This data consists of sample of Auslan (Australian Sign Language) signs. Examples of 95 signs were collected from five signers with a total of 6650 sign samples.
Mohammed Waleed Kadous School of Computer Science of Engineering University of New South Wales Sydney NSW 2052 Australia waleed@cse.unsw.edu.auDate Donated: April 20, 1999
The source of the data is the raw measurements from a Nintendo PowerGlove. It was interfaced through a PowerGlove Serial Interface to a Silicon Graphics 4D/35G workstation.
This glove definitely falls into the category of "cheap and nasty". Position information is calculated on the basis of ultrasound emissions from emitters the glove to a 3-microphone "L-Bar" that sits atop a monitor. There are two emitters on the glove; and three receivers. This allows the calculation of 4 pieces of information: x (left/right), y (up/down), z (backward/forward), and roll (is the palm pointing up or down?). x, y and z are measured with 8 bit accuracy. "x, y, z" should not be taken to be the normal 3-dimensional orthogonal basis. In particular, 1 unit in the z direction is not of similar distance to 1 unit in the x or y directions. These x, y, z positions are relative to a calibration point which is when the palm is resting on the seated signer's thigh. Roll is 4 bits.

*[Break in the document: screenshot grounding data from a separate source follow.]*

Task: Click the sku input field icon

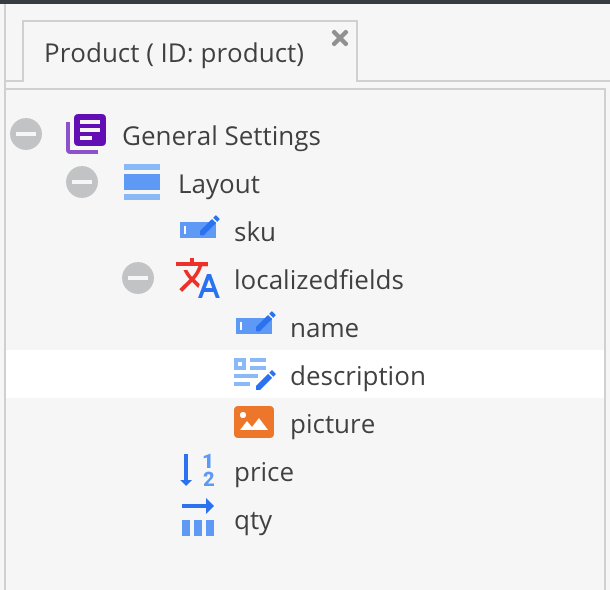Action: point(198,231)
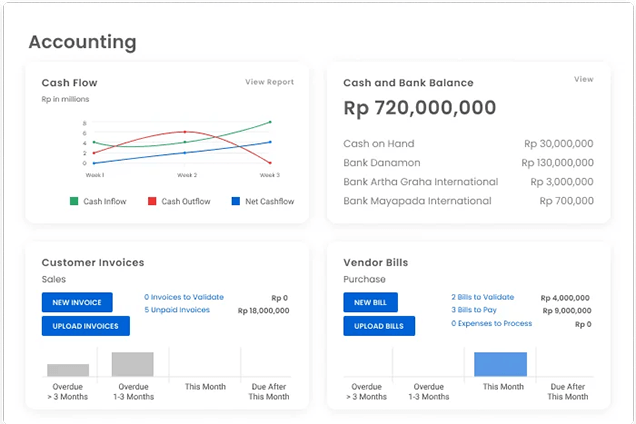Open View link in Cash and Bank Balance
This screenshot has width=636, height=424.
(583, 79)
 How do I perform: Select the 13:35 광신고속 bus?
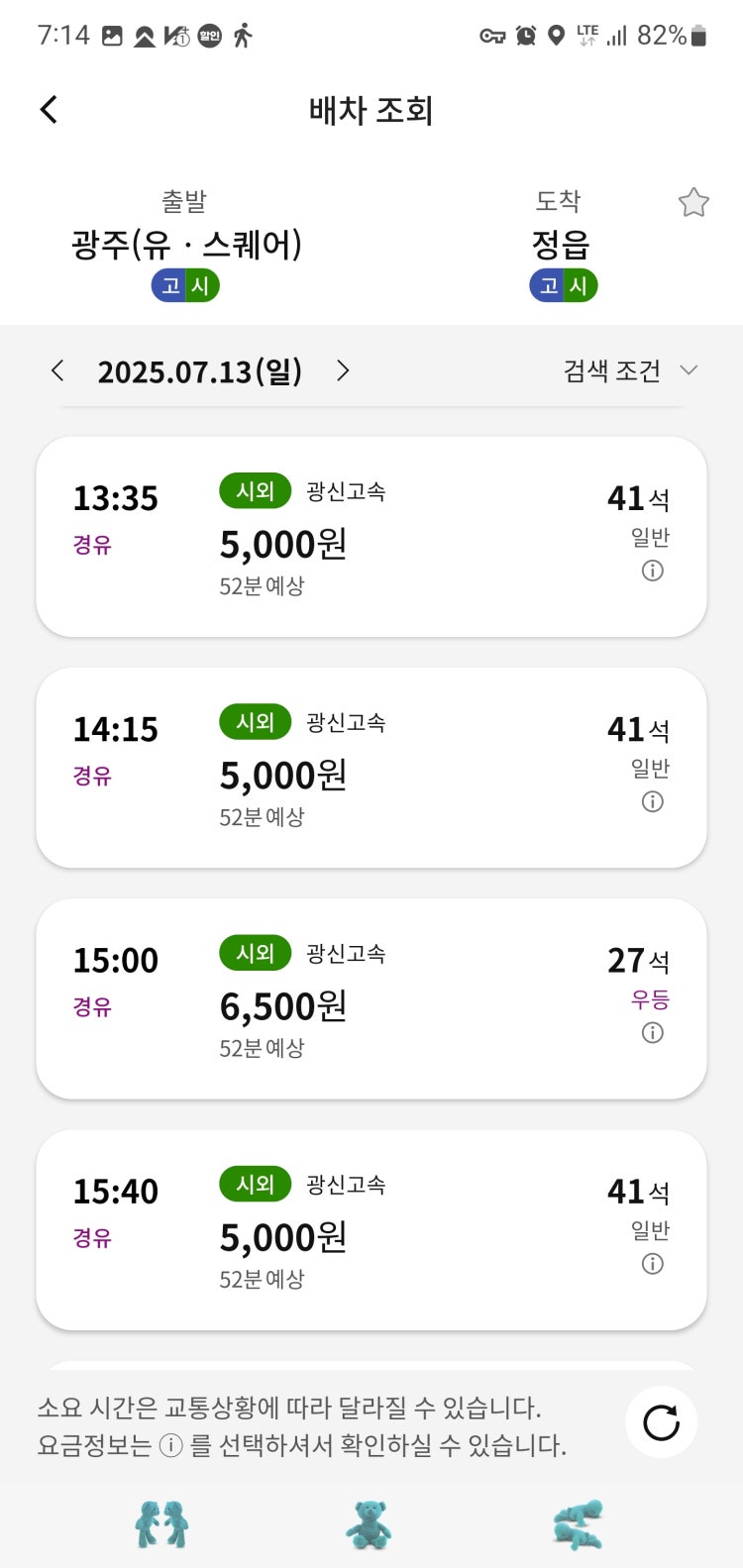tap(372, 536)
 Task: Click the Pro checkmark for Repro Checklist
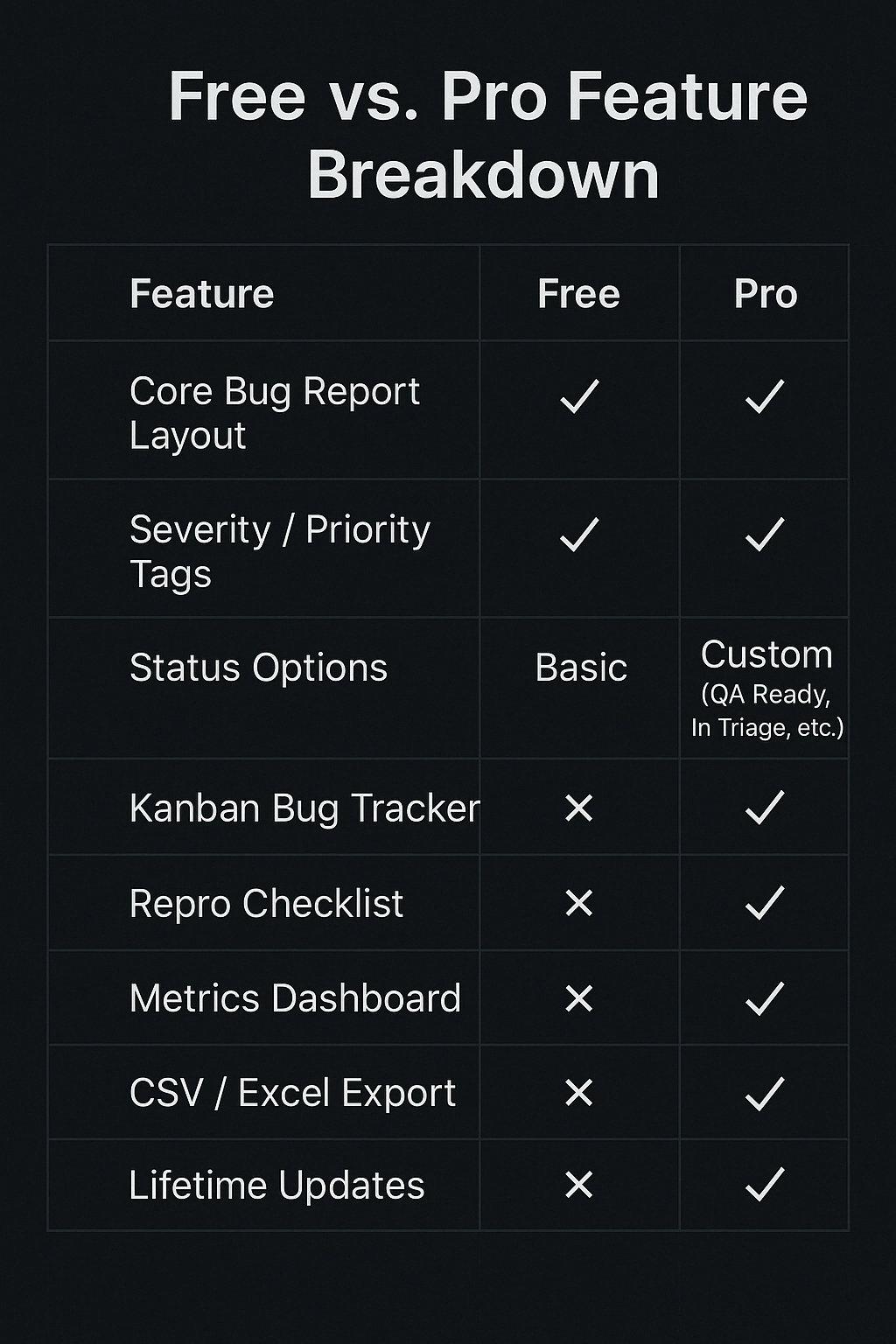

The data is susceptible to occasional "spikes" caused by random ultrasound noise. Median filters have been found to be beneficial in solving this problem.
Finger bend is generated by conductive bend sensors on the first four fingers. Values vary between 0 (straight) and 3 (fully bent). Accuracy is 2 bits. The gloves automatically apply a hysteresis filter on these bend sensors. At best, these measurements should be treated sceptically.
See past usage for a more detailed discussion on the data collection methodology.
Signer Description Sessions Total samples/sign Adam Sign linguist - PhD completed in area. 2 8 Andrew Natural signer - signing since youth 3 8 John Professional Auslan interpreter 5 18 Stephen Professional Auslan interpreter 4 16 Waleed The researcher. Novice signer 4 20Each session was taken at a different time, after a break, etc.
The "adam" dataset were sampled in a fixed order -- this means that they are subject to fatigue effects, etc. All other datasets were sampled in random order. The "waleed" and "stephen" datasets contain signs that begin with "cal-". These were considered as a means of calibration, but didn't work out too well.
The data presented is the raw data with no filtering.
x: - Continuous. - Description: x position between -1 and 1. Units are *approximately* metres. y: - Continuous. - Description: y position between -1 and 1. Units are approximately metres. z: - Continuous. - Description: z position between -1 and 1. Units are not metres. This space should not really be treated as linear, although it is safe to treat it as monotonically increasing. roll: - Continuous. - Description: roll with 0 meaning "palm down", rotating clcokwise through to a maximum of 1 (not included), which is also "palm down". pitch: - Has a value of -1, indicating that it is not available for this data. Should be ignored. yaw: - Has a value of -1, indicating that it is not available for this data. Should be ignored. thumb: - Continuous. - Description: Thumb bend. has a value of 0 (straight) to 1 (fully bent). fore: - Continuous. - Description: Forefinger bend. has a value of 0 (straight) to 1 (fully bent). index: - Continuous. - Description: Index finger bend. has a value of 0 (straight) to 1 (fully bent). ring: - Continuous. - Description: Ring finger bend. has a value of 0 (straight) to 1 (fully bent). little: - In this case, it is a copy of ring bend. Should be ignored. keycode: - Indicates which key was pressed on the glove. Should be ignored. gs1: - glove state 1 Should be ignored. gs2: - glove state 2 should be ignored. Receiver values: - Determines if all receivers received values from all transmitters. A value of 0x3F indicates all receivers received information from all transmitters. Other values indicate this is not the case.
M. W. Kadous, GRASP: Recognition of Australian Sign Language using Instrumented Gloves, Honours thesis, School of Computer Science and Engineering, University of New South Wales, 1995.
Kadous, M. W. Learning Comprehensible Descriptions of Multivariate Time Series. In Bratko, I., and Dzeroski, S., eds. Machine Learning: Proceedings of the Sixteenth International Conference, Morgan Kaufmann Publishers, San Francisco, CA.